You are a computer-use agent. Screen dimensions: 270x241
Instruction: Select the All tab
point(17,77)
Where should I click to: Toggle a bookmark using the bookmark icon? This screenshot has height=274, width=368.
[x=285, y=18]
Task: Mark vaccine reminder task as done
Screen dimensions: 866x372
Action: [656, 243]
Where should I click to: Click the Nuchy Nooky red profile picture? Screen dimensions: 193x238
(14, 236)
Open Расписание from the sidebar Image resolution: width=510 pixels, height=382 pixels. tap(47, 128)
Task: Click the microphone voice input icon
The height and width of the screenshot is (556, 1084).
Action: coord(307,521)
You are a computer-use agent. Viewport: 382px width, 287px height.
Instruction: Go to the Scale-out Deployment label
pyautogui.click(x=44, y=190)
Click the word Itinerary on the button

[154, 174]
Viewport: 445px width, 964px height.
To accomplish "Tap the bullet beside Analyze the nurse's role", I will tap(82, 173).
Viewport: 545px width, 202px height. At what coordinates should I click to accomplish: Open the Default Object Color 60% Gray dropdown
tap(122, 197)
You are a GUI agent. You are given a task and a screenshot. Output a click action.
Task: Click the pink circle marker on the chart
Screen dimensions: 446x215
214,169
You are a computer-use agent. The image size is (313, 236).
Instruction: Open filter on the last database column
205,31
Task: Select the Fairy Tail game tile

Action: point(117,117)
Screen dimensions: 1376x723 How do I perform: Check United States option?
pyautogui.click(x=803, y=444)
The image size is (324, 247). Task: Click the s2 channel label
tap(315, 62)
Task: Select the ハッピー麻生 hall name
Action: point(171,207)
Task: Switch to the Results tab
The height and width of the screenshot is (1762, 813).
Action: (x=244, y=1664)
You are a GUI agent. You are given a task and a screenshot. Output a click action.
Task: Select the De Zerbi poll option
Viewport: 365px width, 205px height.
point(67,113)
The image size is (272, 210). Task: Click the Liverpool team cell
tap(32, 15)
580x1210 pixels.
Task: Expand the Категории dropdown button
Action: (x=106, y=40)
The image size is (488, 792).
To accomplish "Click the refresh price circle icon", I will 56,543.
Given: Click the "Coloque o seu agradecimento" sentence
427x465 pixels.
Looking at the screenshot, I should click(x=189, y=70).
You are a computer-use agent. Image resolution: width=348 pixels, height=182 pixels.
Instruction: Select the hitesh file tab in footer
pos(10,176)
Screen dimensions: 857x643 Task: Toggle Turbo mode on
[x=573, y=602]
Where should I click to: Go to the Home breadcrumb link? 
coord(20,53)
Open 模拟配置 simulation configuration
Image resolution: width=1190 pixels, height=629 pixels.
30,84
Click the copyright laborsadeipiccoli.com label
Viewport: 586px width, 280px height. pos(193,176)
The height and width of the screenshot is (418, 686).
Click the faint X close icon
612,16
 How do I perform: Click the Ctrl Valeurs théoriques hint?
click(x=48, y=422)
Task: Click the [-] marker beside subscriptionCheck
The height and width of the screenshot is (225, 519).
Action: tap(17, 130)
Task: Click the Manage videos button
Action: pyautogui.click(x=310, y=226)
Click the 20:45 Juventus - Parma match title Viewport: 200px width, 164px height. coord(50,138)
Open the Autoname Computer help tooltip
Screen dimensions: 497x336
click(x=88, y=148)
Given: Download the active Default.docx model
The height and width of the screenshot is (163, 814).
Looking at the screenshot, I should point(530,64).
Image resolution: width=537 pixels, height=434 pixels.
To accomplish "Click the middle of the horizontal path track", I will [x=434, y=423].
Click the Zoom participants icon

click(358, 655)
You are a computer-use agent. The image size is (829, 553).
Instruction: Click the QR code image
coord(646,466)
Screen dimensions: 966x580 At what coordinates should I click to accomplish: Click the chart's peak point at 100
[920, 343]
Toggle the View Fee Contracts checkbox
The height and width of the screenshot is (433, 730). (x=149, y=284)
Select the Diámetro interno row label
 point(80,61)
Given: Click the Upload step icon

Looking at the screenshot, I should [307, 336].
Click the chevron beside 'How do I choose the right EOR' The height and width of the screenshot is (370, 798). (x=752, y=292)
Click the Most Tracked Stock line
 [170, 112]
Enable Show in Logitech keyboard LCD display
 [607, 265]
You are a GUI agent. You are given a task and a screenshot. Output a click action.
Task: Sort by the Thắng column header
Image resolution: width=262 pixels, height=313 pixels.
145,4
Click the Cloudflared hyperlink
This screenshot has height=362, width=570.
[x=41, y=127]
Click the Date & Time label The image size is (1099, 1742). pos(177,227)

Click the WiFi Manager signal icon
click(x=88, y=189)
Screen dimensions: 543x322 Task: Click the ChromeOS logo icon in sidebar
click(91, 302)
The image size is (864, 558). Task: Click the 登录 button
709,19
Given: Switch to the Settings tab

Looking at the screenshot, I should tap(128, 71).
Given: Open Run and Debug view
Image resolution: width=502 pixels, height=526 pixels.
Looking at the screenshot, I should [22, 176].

-- -- --

→ ABOUT THIS TASK
Transcribe all of the data above, keeping each line exactly as it stands.

→ SOLUTION TO THE PROBLEM
You are a computer-use agent. Screen dimensions: 270x241
Instruction: Select the All tab
point(17,77)
Where should I click to: Toggle a bookmark using the bookmark icon? This screenshot has height=274, width=368.
[x=285, y=18]
Task: Mark vaccine reminder task as done
Screen dimensions: 866x372
Action: [656, 243]
Where should I click to: Click the Nuchy Nooky red profile picture? Screen dimensions: 193x238
(14, 236)
Open Расписание from the sidebar Image resolution: width=510 pixels, height=382 pixels. tap(47, 128)
Task: Click the microphone voice input icon
The height and width of the screenshot is (556, 1084).
Action: coord(307,521)
You are a computer-use agent. Viewport: 382px width, 287px height.
Instruction: Go to the Scale-out Deployment label
pyautogui.click(x=44, y=190)
Click the word Itinerary on the button

[154, 174]
Viewport: 445px width, 964px height.
To accomplish "Tap the bullet beside Analyze the nurse's role", I will tap(82, 173).
Viewport: 545px width, 202px height. At what coordinates should I click to accomplish: Open the Default Object Color 60% Gray dropdown
tap(122, 197)
You are a GUI agent. You are given a task and a screenshot. Output a click action.
Task: Click the pink circle marker on the chart
Screen dimensions: 446x215
214,169
You are a computer-use agent. The image size is (313, 236).
Instruction: Open filter on the last database column
205,31
Task: Select the Fairy Tail game tile

Action: point(117,117)
Screen dimensions: 1376x723 How do I perform: Check United States option?
pyautogui.click(x=803, y=444)
The image size is (324, 247). Task: Click the s2 channel label
tap(315, 62)
Task: Select the ハッピー麻生 hall name
Action: point(171,207)
Task: Switch to the Results tab
The height and width of the screenshot is (1762, 813).
Action: (x=244, y=1664)
You are a GUI agent. You are given a task and a screenshot. Output a click action.
Task: Select the De Zerbi poll option
Viewport: 365px width, 205px height.
point(67,113)
The image size is (272, 210). Task: Click the Liverpool team cell
tap(32, 15)
580x1210 pixels.
Task: Expand the Категории dropdown button
Action: (x=106, y=40)
The image size is (488, 792).
To accomplish "Click the refresh price circle icon", I will 56,543.
Given: Click the "Coloque o seu agradecimento" sentence
427x465 pixels.
Looking at the screenshot, I should click(x=189, y=70).
You are a computer-use agent. Image resolution: width=348 pixels, height=182 pixels.
Instruction: Select the hitesh file tab in footer
pos(10,176)
Screen dimensions: 857x643 Task: Toggle Turbo mode on
[x=573, y=602]
Where should I click to: Go to the Home breadcrumb link? 
coord(20,53)
Open 模拟配置 simulation configuration
Image resolution: width=1190 pixels, height=629 pixels.
30,84
Click the copyright laborsadeipiccoli.com label
Viewport: 586px width, 280px height. pos(193,176)
The height and width of the screenshot is (418, 686).
Click the faint X close icon
612,16
 How do I perform: Click the Ctrl Valeurs théoriques hint?
click(x=48, y=422)
Task: Click the [-] marker beside subscriptionCheck
The height and width of the screenshot is (225, 519).
Action: tap(17, 130)
Task: Click the Manage videos button
Action: pyautogui.click(x=310, y=226)
Click the 20:45 Juventus - Parma match title Viewport: 200px width, 164px height. coord(50,138)
Open the Autoname Computer help tooltip
Screen dimensions: 497x336
click(x=88, y=148)
Given: Download the active Default.docx model
The height and width of the screenshot is (163, 814).
Looking at the screenshot, I should point(530,64).
Image resolution: width=537 pixels, height=434 pixels.
To accomplish "Click the middle of the horizontal path track", I will [x=434, y=423].
Click the Zoom participants icon

click(358, 655)
You are a computer-use agent. The image size is (829, 553).
Instruction: Click the QR code image
coord(646,466)
Screen dimensions: 966x580 At what coordinates should I click to accomplish: Click the chart's peak point at 100
[920, 343]
Toggle the View Fee Contracts checkbox
The height and width of the screenshot is (433, 730). (x=149, y=284)
Select the Diámetro interno row label
 point(80,61)
Given: Click the Upload step icon

Looking at the screenshot, I should [307, 336].
Click the chevron beside 'How do I choose the right EOR' The height and width of the screenshot is (370, 798). (x=752, y=292)
Click the Most Tracked Stock line
 [170, 112]
Enable Show in Logitech keyboard LCD display
 [607, 265]
You are a GUI agent. You are given a task and a screenshot. Output a click action.
Task: Sort by the Thắng column header
Image resolution: width=262 pixels, height=313 pixels.
145,4
Click the Cloudflared hyperlink
This screenshot has height=362, width=570.
[x=41, y=127]
Click the Date & Time label The image size is (1099, 1742). pos(177,227)

Click the WiFi Manager signal icon
click(x=88, y=189)
Screen dimensions: 543x322 Task: Click the ChromeOS logo icon in sidebar
click(91, 302)
The image size is (864, 558). Task: Click the 登录 button
709,19
Given: Switch to the Settings tab

Looking at the screenshot, I should tap(128, 71).
Given: Open Run and Debug view
Image resolution: width=502 pixels, height=526 pixels.
Looking at the screenshot, I should [22, 176].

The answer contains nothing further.